Evelyn.I feel that like a pinch. A tiny prick to my heart. He hasn’t called me by my full name in weeks.
“Well,” I rub my fingertips against my heart and urge myself to settle. “Right now, it sounds like you have something to say to me.”
“That’s not what I meant.”
“I know that’s not what you meant,” I sigh. Maybe I should go back to the car, do a lap around the farm, and we can try this again. I had been so excited to see him, so relieved to be back in this place. And he’s treating me like my arrival is the worst thing that could have happened. “What’s going on? Why are you upset?”
“I’m not upset.”
“Beckett. You can barely look at me.” His jaw clenches and impatience grabs me by the throat. “If you have something to say, I’d wish you’d just—”
“What are you doing here, Evie?” He asks in a rush. I take a half-step forward and he takes two steps back, his hands gripping the metal frame of the shelf he’s backed into like he needs the anchor to keep himself grounded. In all this frantic motion, he’s sure to keep his body away from mine. We don’t touch anywhere, and I feel that absence like a hand to my chest, demanding distance. His eyes search mine, desperate and a little bit hurt. “What’s your plan? Are you coming or are you going?”
“What are you talking about? I thought I was coming home.” His face crumples and I have no idea what’s going on. “Do you want me to leave? I don’t understand.”
He pushes off the shelf but I reach out and grip his t-shirt in both hands, hauling him close. “No. No, you explain what the hell you’re talking about. Right now, Beckett.”
“You left.”
“Yes.” I left for two days. I came right back. I bought him a stupid gas station t-shirt and a koozie for his beer.
He curls his hands around my wrists and squeezes gently, urging me to let go of his shirt. I do, and he takes three steps across the small space, his back against the same table he propped me up on two nights ago. I can barely make out the shape of the man who pressed a kiss to my neck and tangled a flower in my hair.
“You didn’t bother to tell me,” he says. “I thought you left for good.”

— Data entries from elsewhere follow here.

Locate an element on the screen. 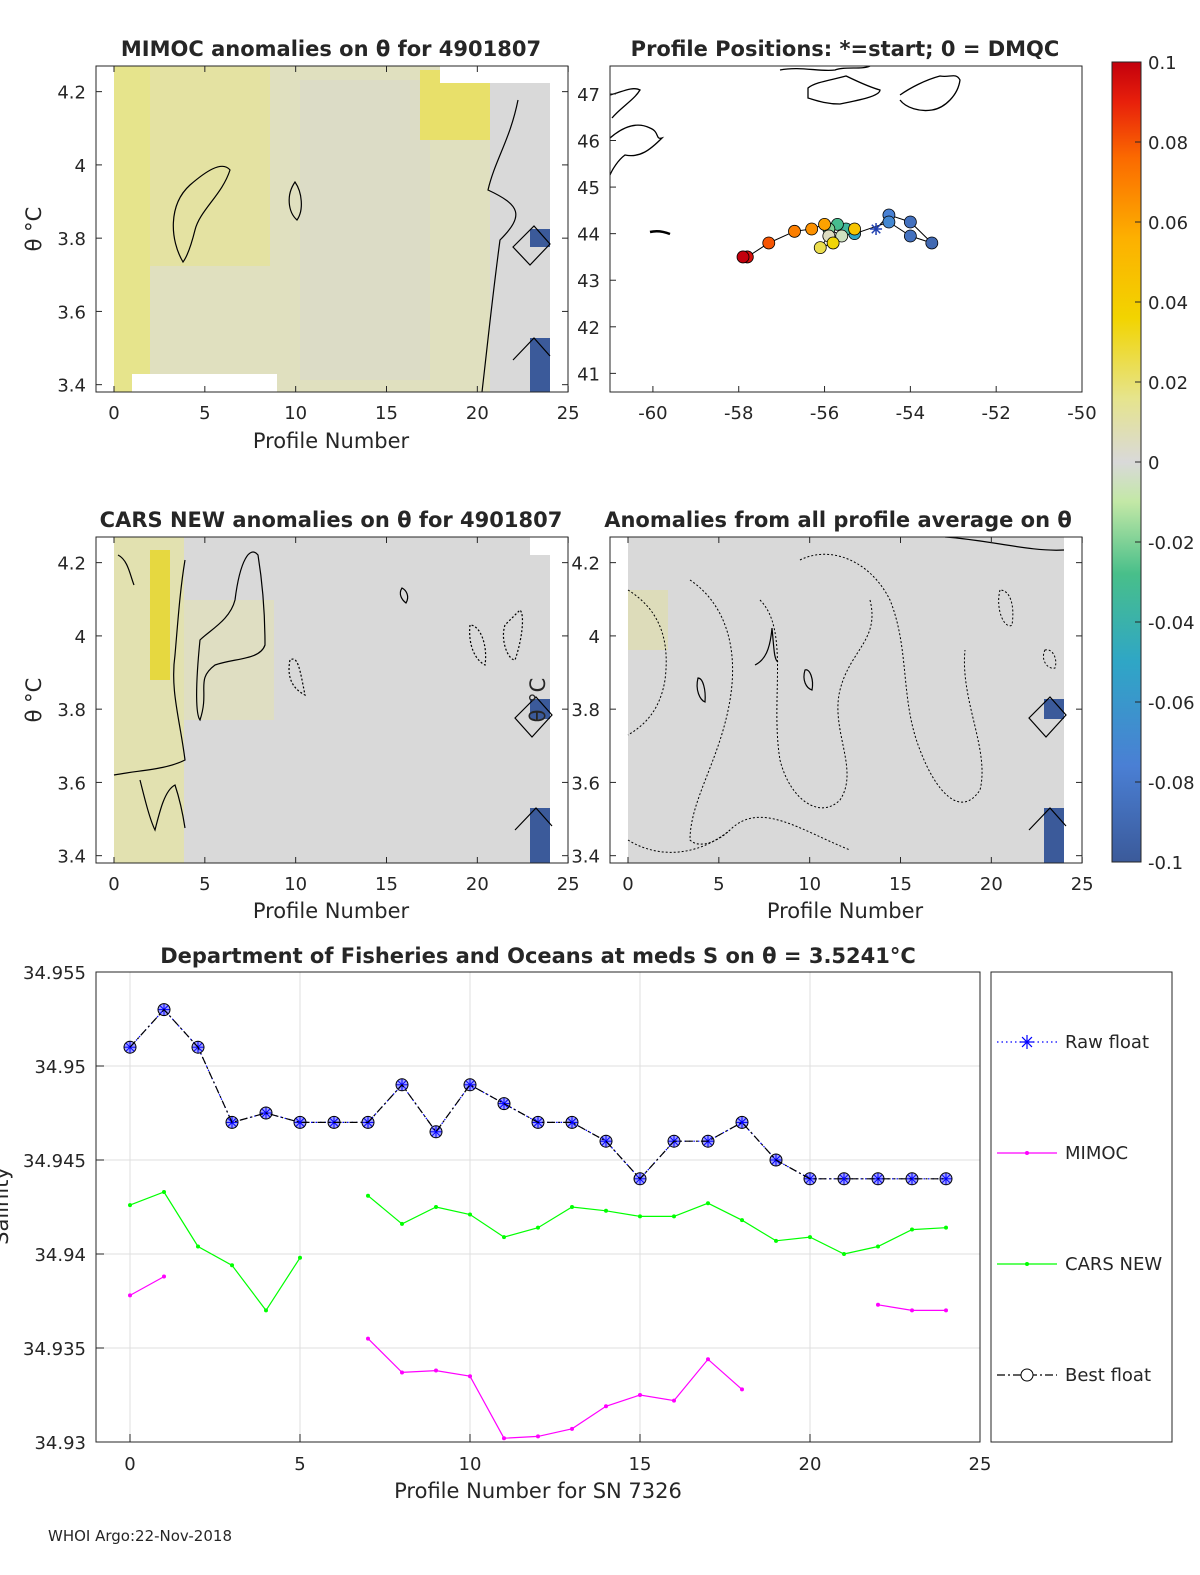 Image resolution: width=1200 pixels, height=1575 pixels. y-tick-label: 34.95 is located at coordinates (60, 1068).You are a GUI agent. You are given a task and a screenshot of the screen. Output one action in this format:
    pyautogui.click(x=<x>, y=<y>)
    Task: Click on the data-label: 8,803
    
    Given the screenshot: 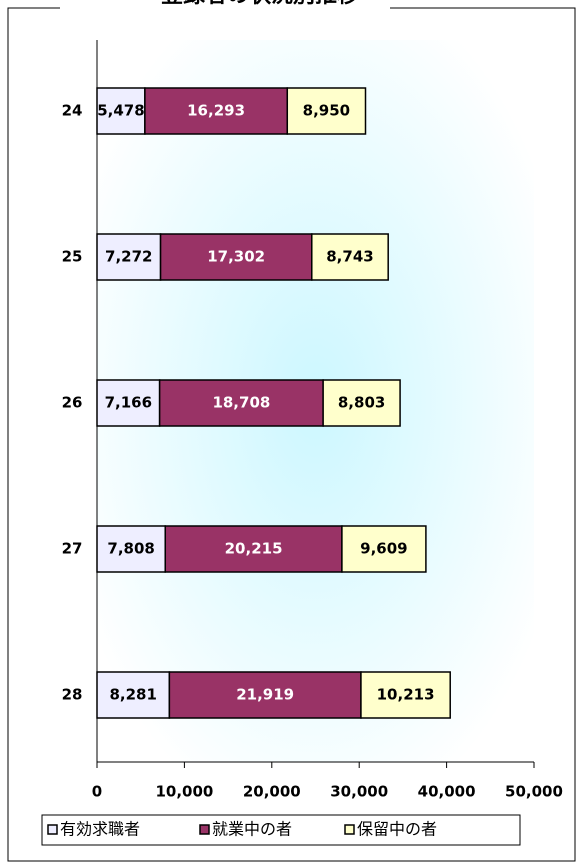 What is the action you would take?
    pyautogui.click(x=362, y=403)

“I left a note.” Right in the middle of the table. Next to a thermos of coffee and a stack of mail.
“There was no note.”
“But I left one.” I think about the scribbles at the bottom of the page, how I agonized over what to write. Guess that didn’t matter. “I drew flowers on it. Tulips.”

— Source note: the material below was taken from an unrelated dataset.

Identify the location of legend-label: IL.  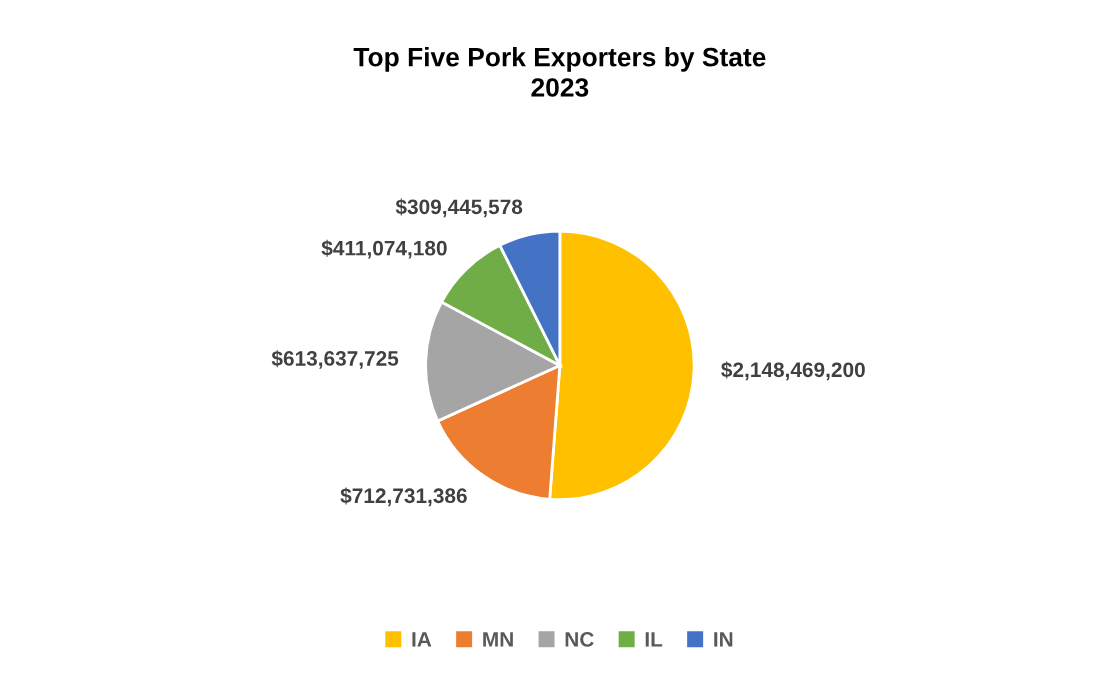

He doesn’t move an inch, not even a flex of his fingers at his side. “There wasn’t a note on the table when I got home. There wasn’t anything.”
A lead weight sinks in my chest.
“I left all of my stuff in the spare bedroom.”
“I didn’t check.”
“Well, maybe you should have,” I snap. All he had to do was crack open the door to see my laundry thrown all over the place.

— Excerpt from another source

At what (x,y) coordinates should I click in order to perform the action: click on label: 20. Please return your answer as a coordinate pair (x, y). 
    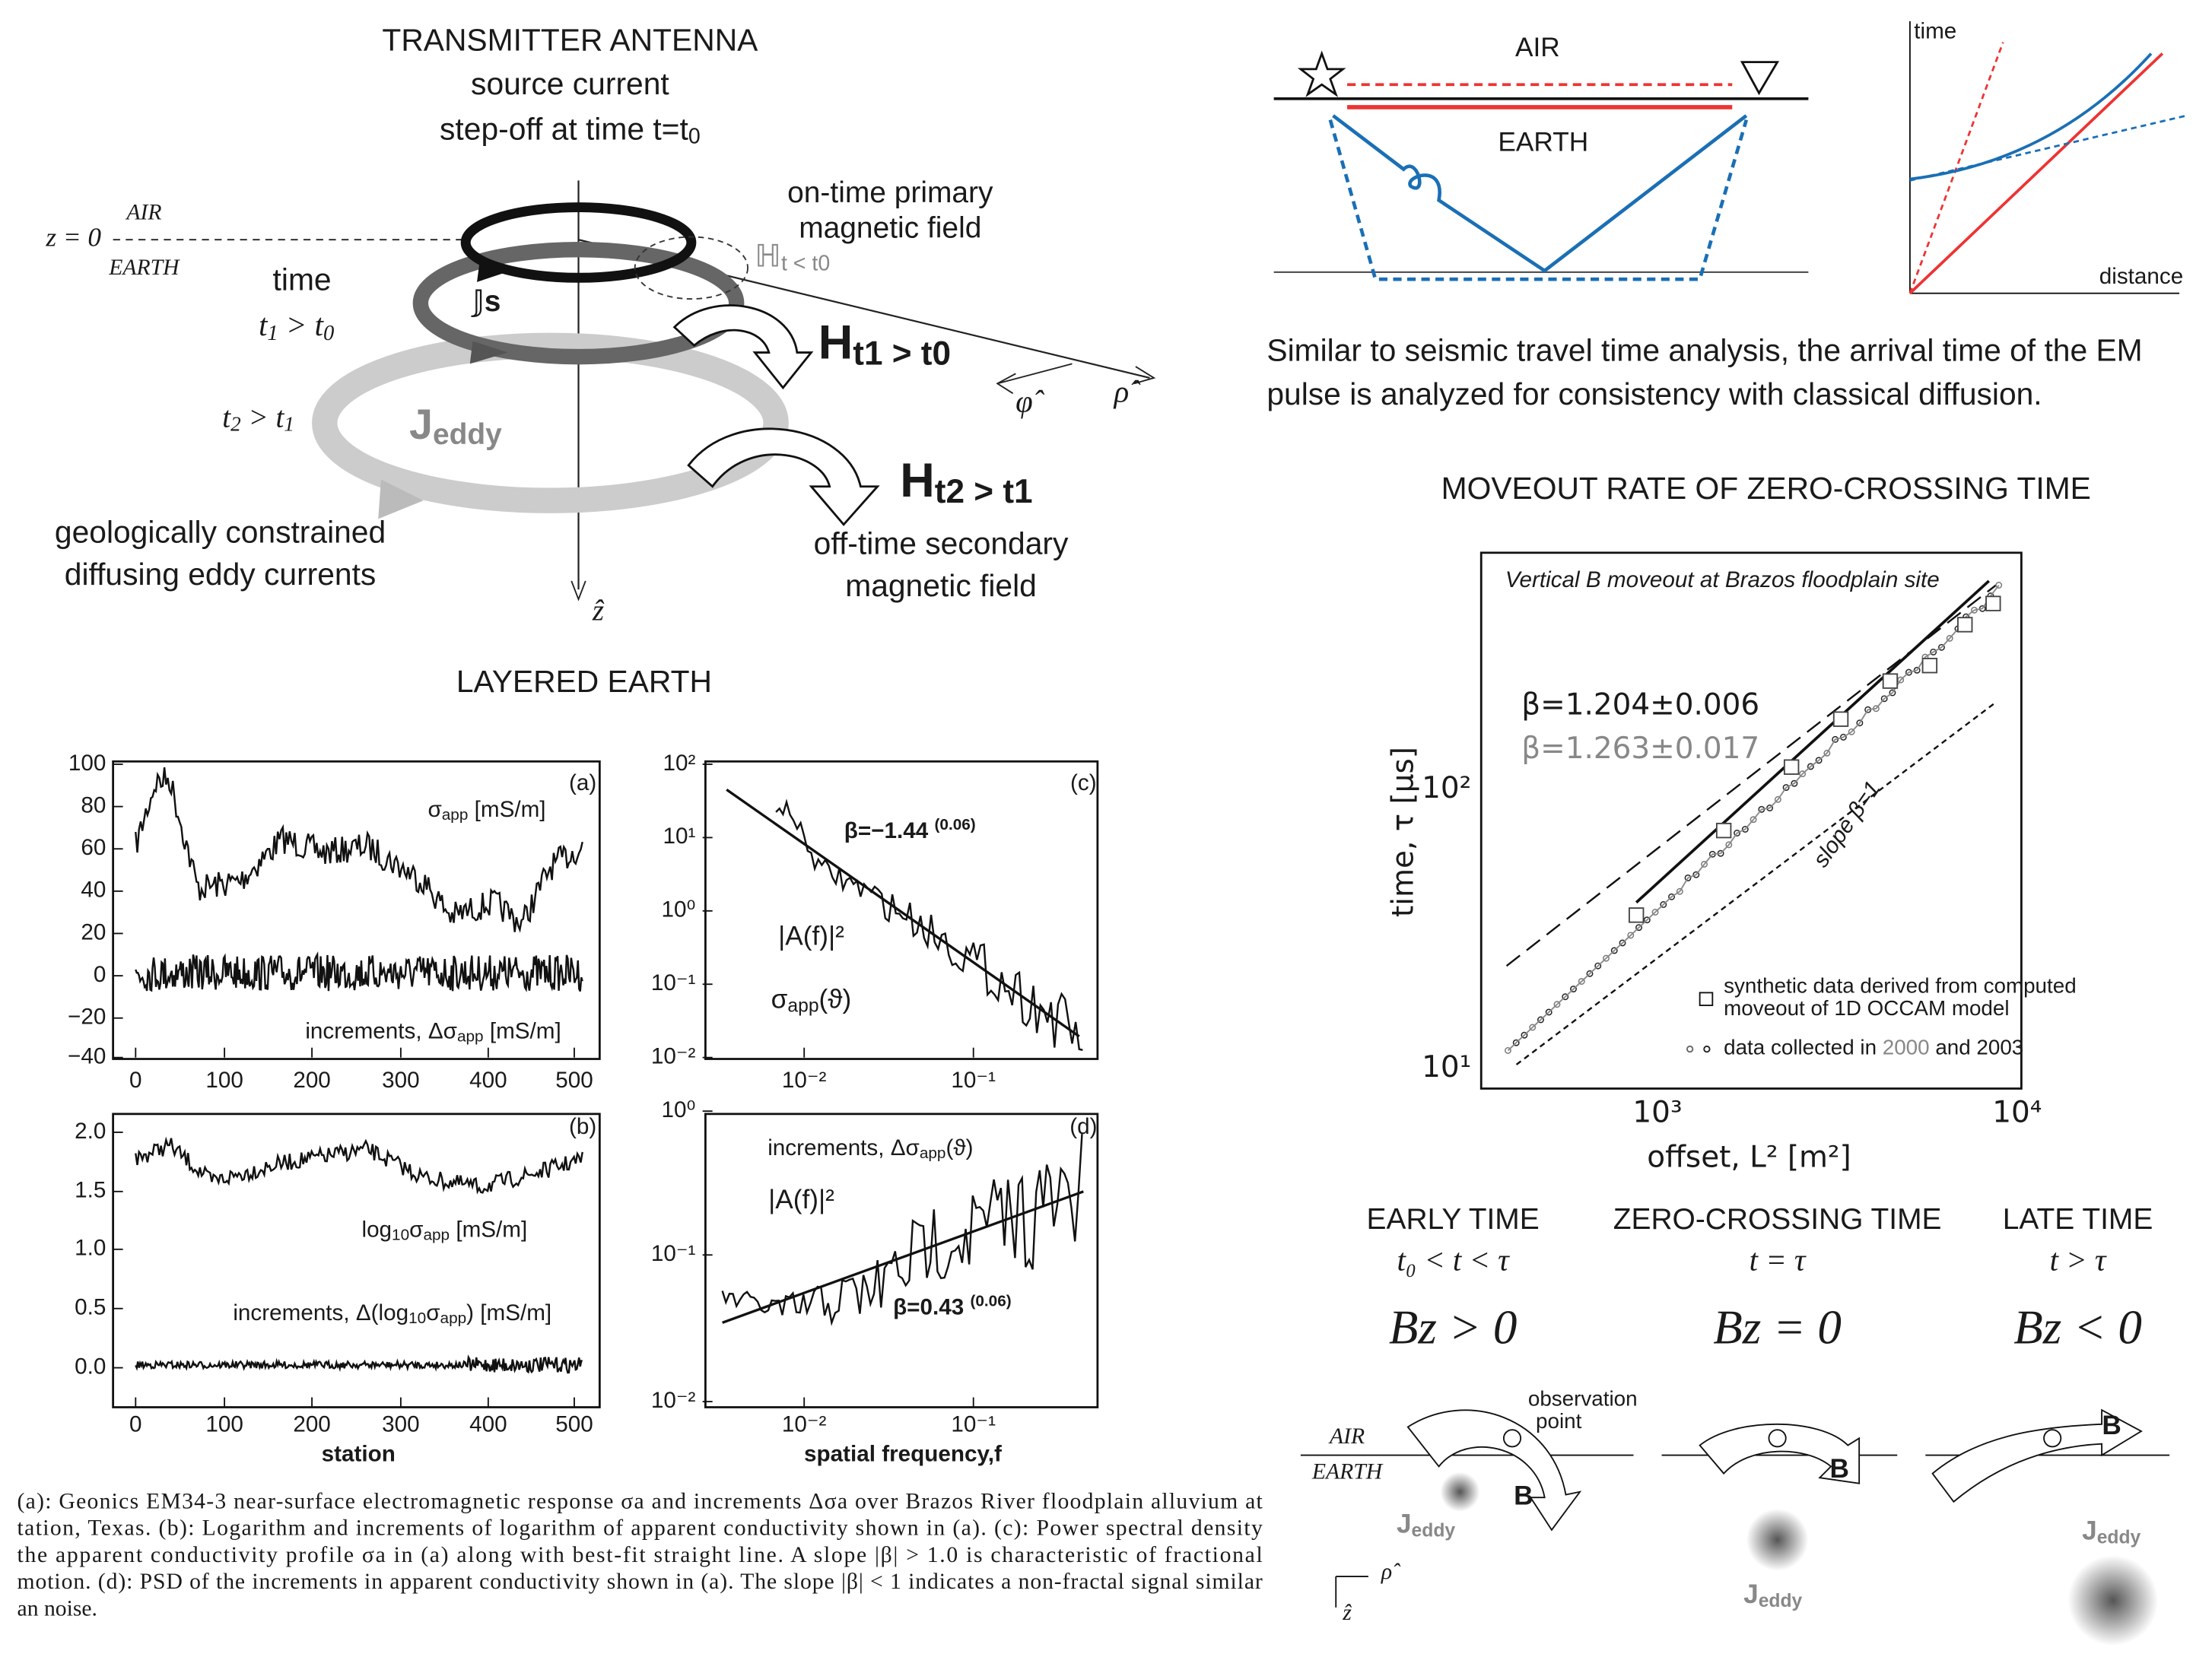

“I didn’t want to see an empty room.” His response thunders out of him, a fist against the table. “I didn’t want to look at the place you were and find you gone.”
“You think I could just leave?”
He shrugs and I know exactly what he’s going to say the moment before he says it.
“You’ve never had trouble leaving,” he accuses, and I feel the words like a slice against my skin.